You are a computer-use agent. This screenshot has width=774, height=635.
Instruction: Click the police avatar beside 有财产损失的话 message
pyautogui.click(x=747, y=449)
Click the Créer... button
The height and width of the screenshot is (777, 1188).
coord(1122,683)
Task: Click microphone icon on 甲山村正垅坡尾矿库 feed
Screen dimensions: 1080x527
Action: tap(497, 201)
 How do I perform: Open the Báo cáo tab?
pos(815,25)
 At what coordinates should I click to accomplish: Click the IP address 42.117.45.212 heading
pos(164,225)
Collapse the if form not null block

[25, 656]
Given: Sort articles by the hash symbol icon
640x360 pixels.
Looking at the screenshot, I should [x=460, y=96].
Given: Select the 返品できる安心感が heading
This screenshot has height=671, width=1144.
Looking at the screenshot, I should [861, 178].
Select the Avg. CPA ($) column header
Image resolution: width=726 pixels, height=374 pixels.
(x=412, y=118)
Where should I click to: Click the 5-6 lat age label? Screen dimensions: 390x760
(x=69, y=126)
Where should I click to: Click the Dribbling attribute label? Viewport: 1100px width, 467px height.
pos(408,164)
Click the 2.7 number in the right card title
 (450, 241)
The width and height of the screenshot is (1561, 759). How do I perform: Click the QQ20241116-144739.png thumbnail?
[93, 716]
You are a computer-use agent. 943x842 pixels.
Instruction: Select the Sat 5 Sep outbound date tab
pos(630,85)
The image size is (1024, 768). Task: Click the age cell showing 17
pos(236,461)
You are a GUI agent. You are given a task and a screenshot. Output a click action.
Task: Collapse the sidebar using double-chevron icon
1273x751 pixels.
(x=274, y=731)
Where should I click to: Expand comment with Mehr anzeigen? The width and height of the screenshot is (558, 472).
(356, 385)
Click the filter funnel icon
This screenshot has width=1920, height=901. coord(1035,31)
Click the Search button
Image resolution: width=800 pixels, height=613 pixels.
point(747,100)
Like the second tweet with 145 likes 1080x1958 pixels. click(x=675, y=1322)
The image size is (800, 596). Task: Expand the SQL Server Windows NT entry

.....

**Work to be completed:** Search the listing for "button" and copy each line holding it.

**Solution for this task:**
Click the Créer... button
Click the Search button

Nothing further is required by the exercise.